____ TASK MATERIAL

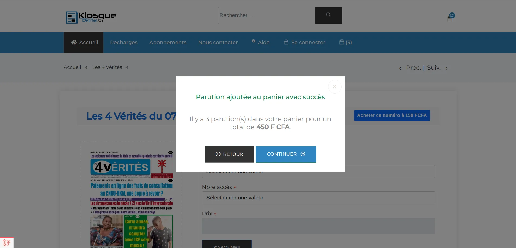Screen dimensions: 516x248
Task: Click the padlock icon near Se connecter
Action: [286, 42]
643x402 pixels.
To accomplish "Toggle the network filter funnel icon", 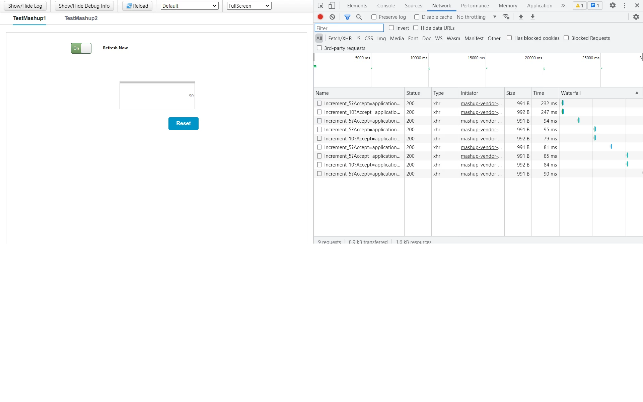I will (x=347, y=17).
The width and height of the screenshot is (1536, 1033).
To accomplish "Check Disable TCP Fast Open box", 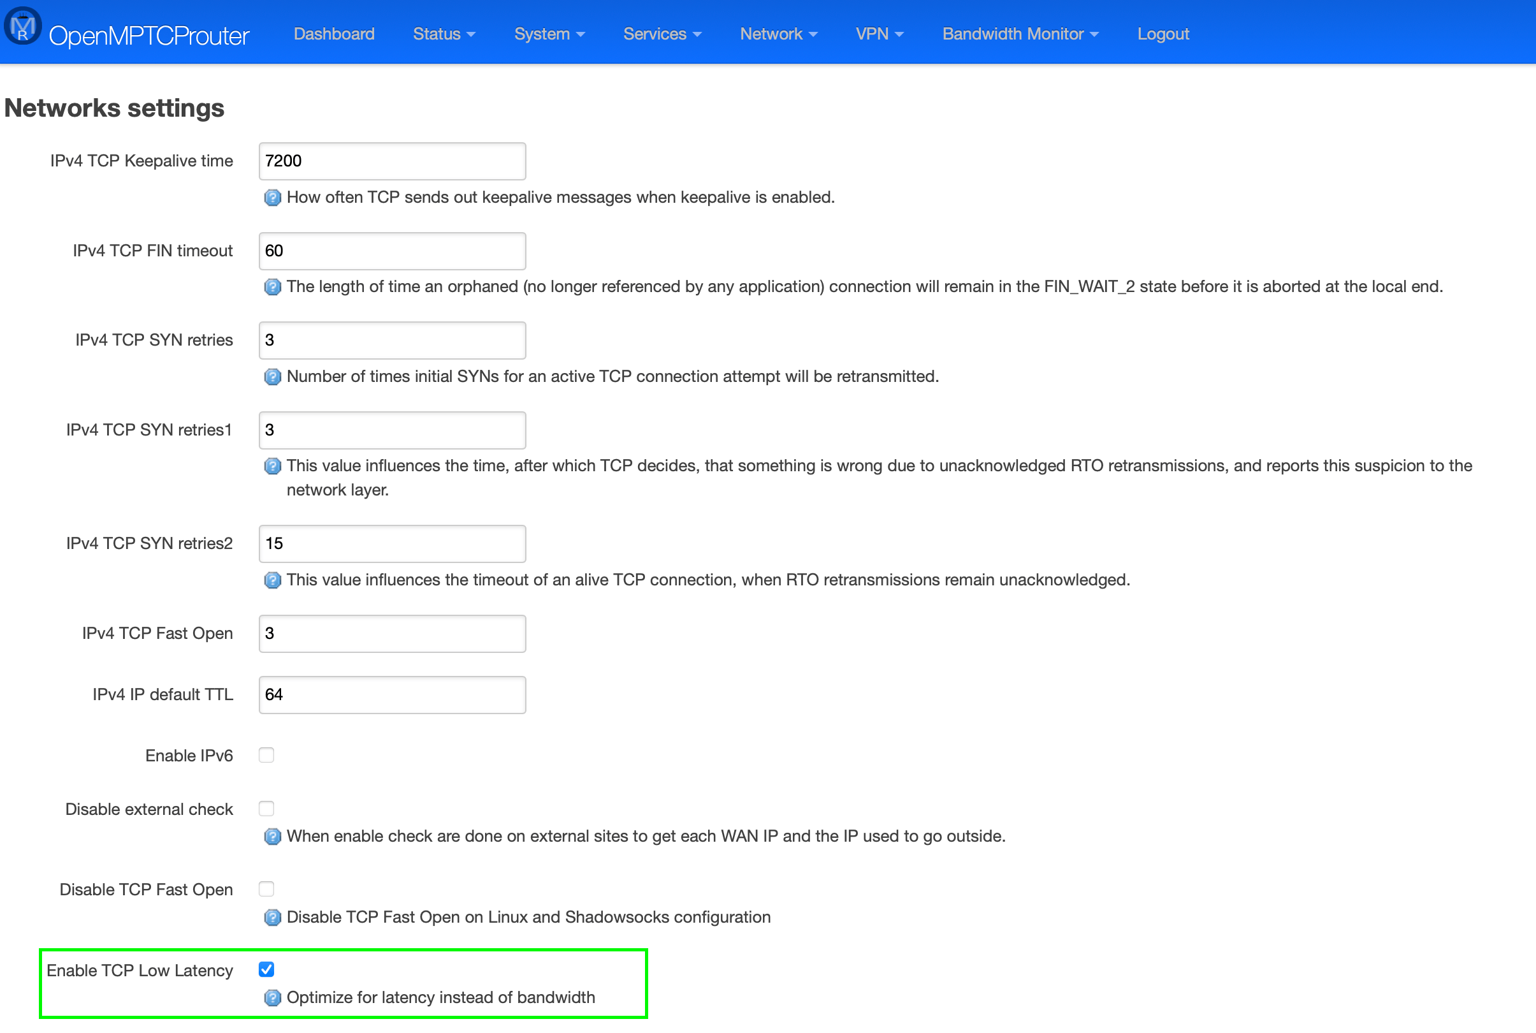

________
____ TASK MATERIAL

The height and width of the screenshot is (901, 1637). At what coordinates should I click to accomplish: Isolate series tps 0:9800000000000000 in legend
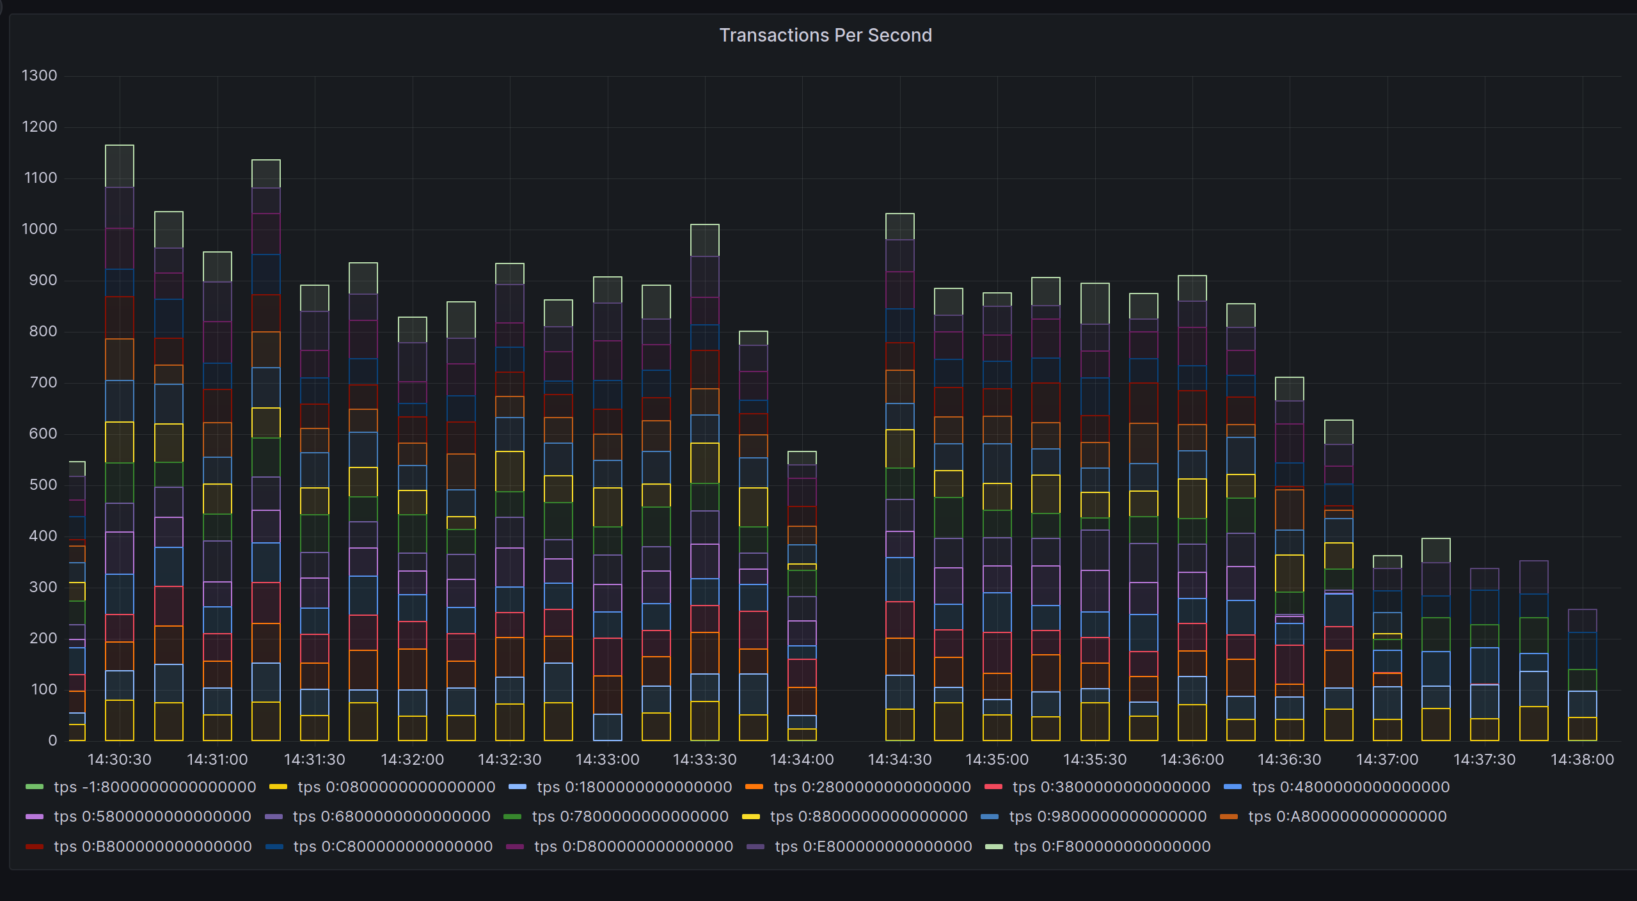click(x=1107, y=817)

________

**WHAT NEEDS TO BE DONE**:
Set the pictures aside and retype exactly the lines above from the line with "The width and" to the line with "Disable TCP Fast", both included, adding no others.

**SOLUTION TO THIS TASK**:
The width and height of the screenshot is (1536, 1033).
To accomplish "Check Disable TCP Fast Open box", 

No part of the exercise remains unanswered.